Les dirigeants de l'AF ne se découragèrent pas pour autant. Le 27 janvier, une grande manifestation, fortement encadrée par les Camelots du roi, bouscula le service d'ordre policier en de multiples lieux de Paris, malgré l'arrestation préventive de deux cents militants près des différents locaux du journal et du mouvement. Le lendemain 28 janvier L’Action Française pouvait chanter victoire et titrait : « Paris soulevé a chassé le ministère Chautemps ». Chautemps hors-jeu fut remplacé par Edouard Daladier (1884-1970), le « taureau du Vaucluse », surgi lui aussi de ce parti radical lourdement compromis et assisté d'un faux nouveau venu dans le jeu politique, l'énigmatique Eugène Frot (1893-1983), lequel devenait ministre de l'Intérieur. Les manœuvres de couloir indiquaient le désarroi des parlementaires, effrayés d'être ainsi assiégés dans Paris.

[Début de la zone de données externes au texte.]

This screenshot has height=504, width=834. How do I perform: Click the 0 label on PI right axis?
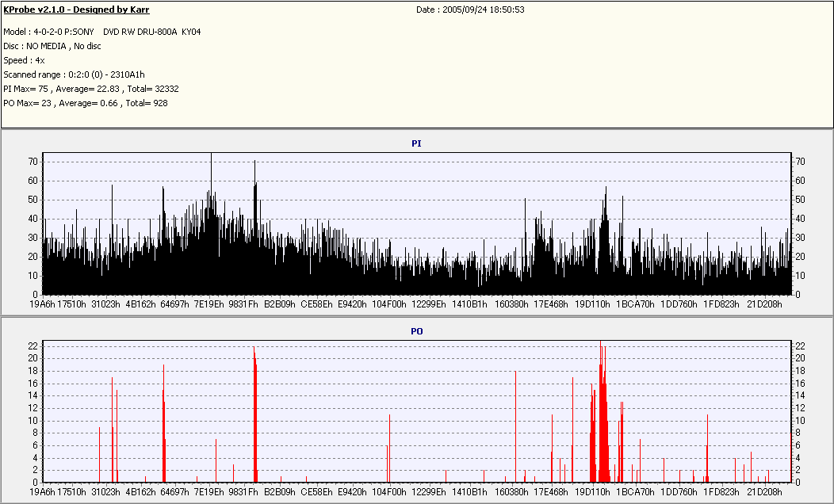[798, 295]
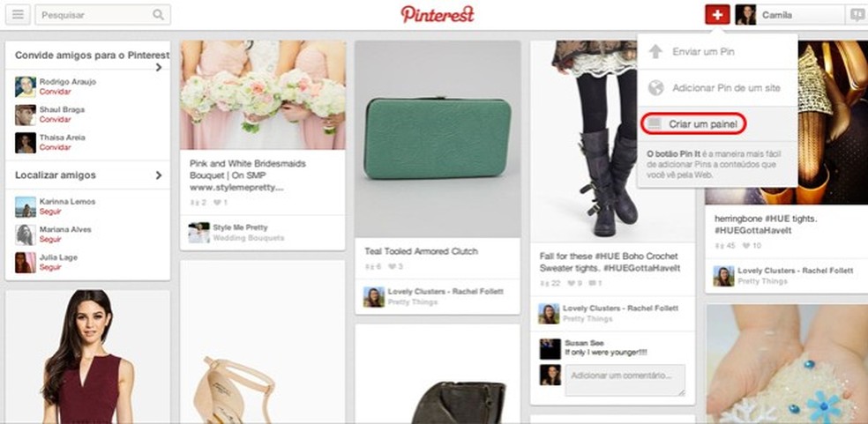868x424 pixels.
Task: Expand Convide amigos para o Pinterest arrow
Action: point(159,67)
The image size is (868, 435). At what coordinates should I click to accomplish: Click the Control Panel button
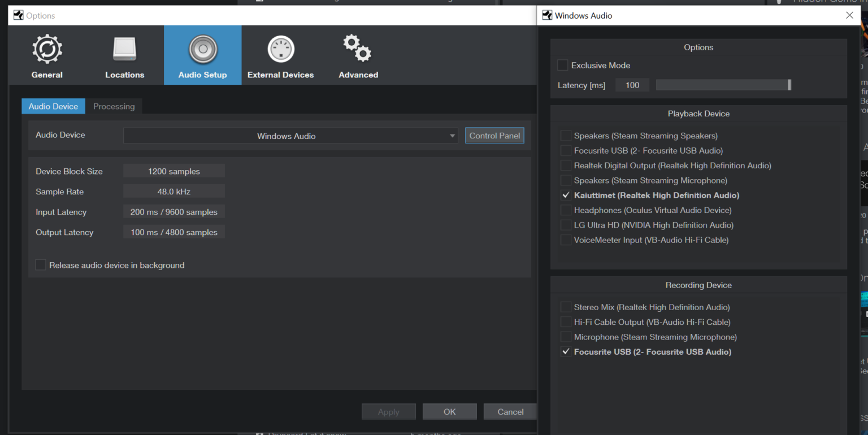point(494,136)
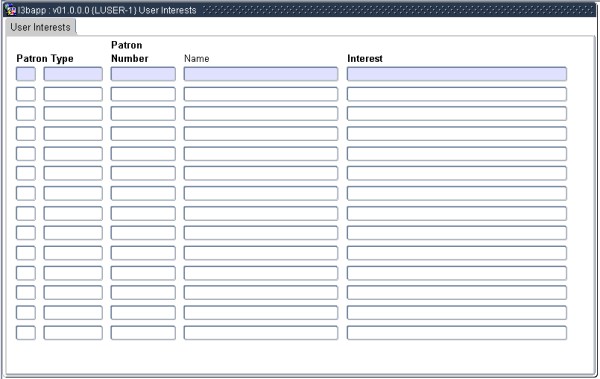The height and width of the screenshot is (379, 600).
Task: Click the application icon in the title bar
Action: [x=10, y=10]
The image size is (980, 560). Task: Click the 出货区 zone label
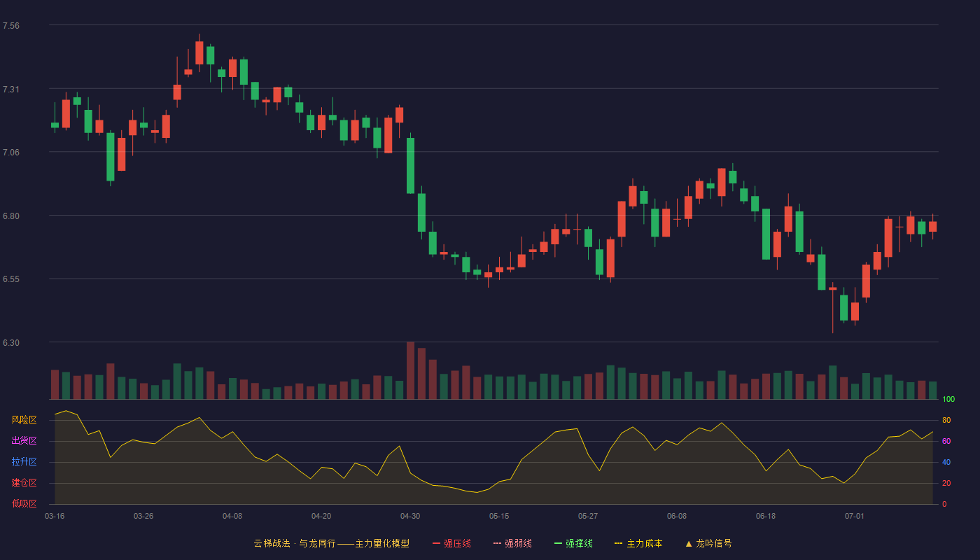(x=24, y=441)
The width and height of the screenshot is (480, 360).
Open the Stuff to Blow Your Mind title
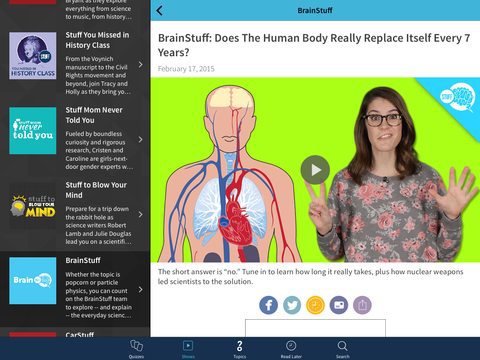point(96,190)
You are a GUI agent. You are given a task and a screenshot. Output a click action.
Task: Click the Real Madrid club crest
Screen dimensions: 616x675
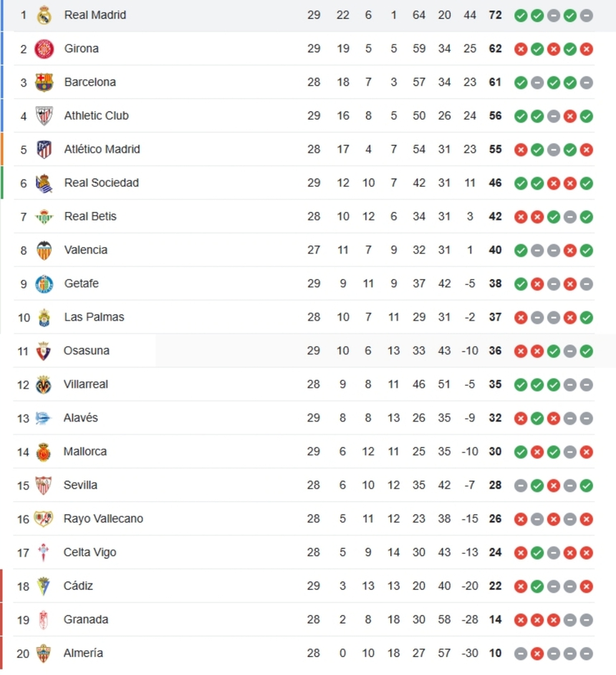tap(44, 15)
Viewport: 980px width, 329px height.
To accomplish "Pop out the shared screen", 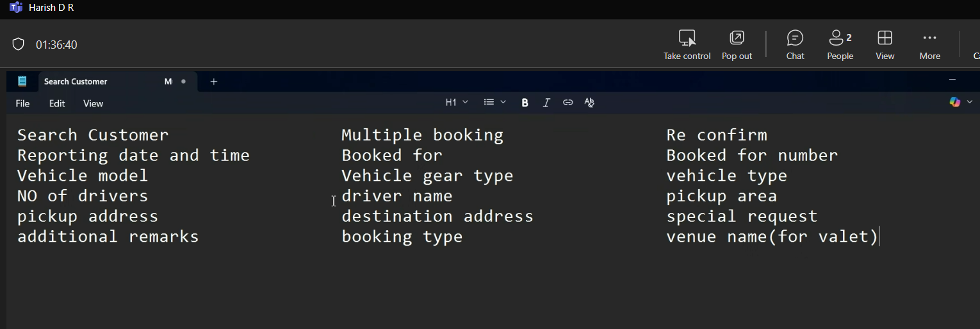I will [x=737, y=44].
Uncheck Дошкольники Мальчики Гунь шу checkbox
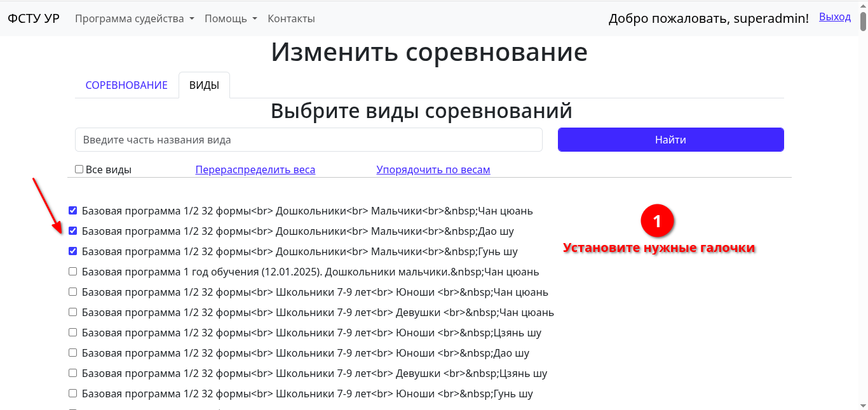The height and width of the screenshot is (410, 868). (73, 251)
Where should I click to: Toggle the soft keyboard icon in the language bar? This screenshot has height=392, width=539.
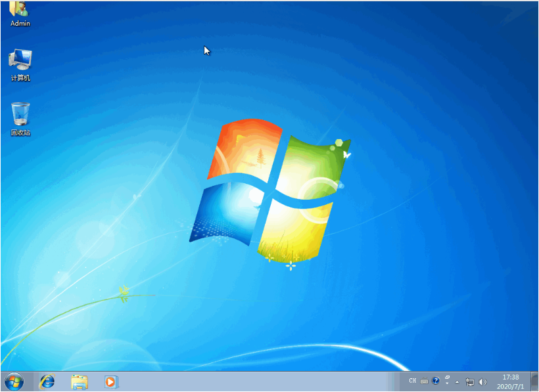424,381
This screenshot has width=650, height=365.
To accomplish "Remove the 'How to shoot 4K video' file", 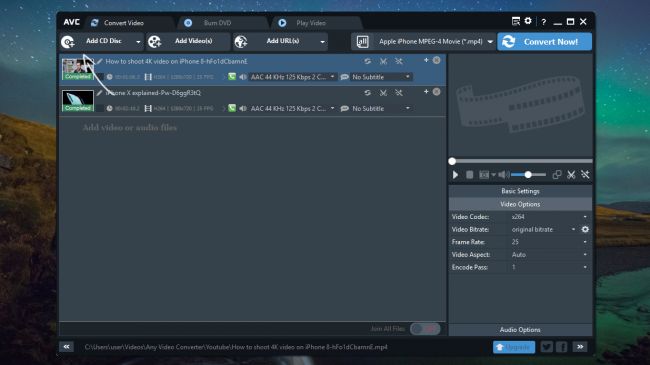I will 437,61.
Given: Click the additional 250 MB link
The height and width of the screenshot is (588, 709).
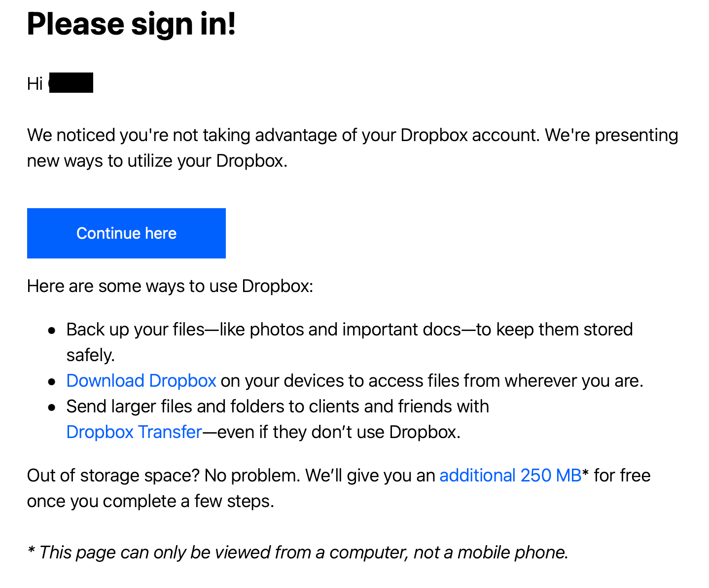Looking at the screenshot, I should 510,475.
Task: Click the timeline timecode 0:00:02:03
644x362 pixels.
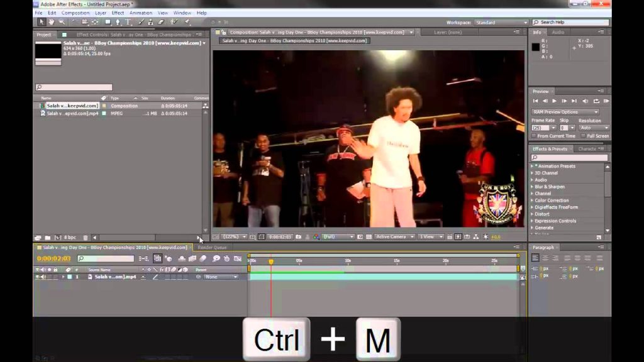Action: point(54,258)
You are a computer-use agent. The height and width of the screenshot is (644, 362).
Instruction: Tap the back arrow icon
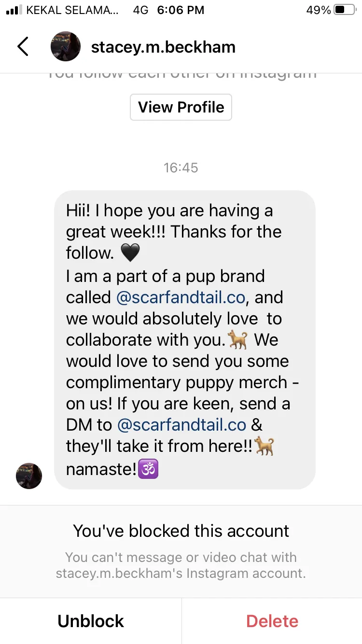tap(23, 47)
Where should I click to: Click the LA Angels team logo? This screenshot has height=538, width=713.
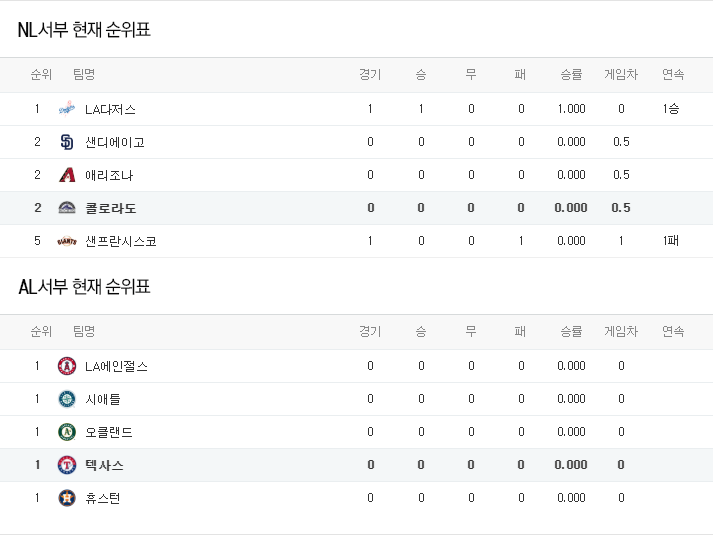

Les royalistes cherchaient toujours qui pourrait être un "Monk »(1) susceptible de faire basculer la France de république en monarchie. Ils avaient fondé quelques espoirs en Jean Chiappe (1878-1940), le si populaire préfet de police de Paris, lequel entretenait avec Maurice Pujo des relations très cordiales. Mais Chiappe fut révoqué par Daladier le 3 février. Cela n'empêcha pas l'Action française de maintenir la pression comme s'il s'agissait d'une répétition grandeur nature de ce qui pourrait arriver le jour où un nouveau "Monk" se présenterait et assumerait son rôle historique...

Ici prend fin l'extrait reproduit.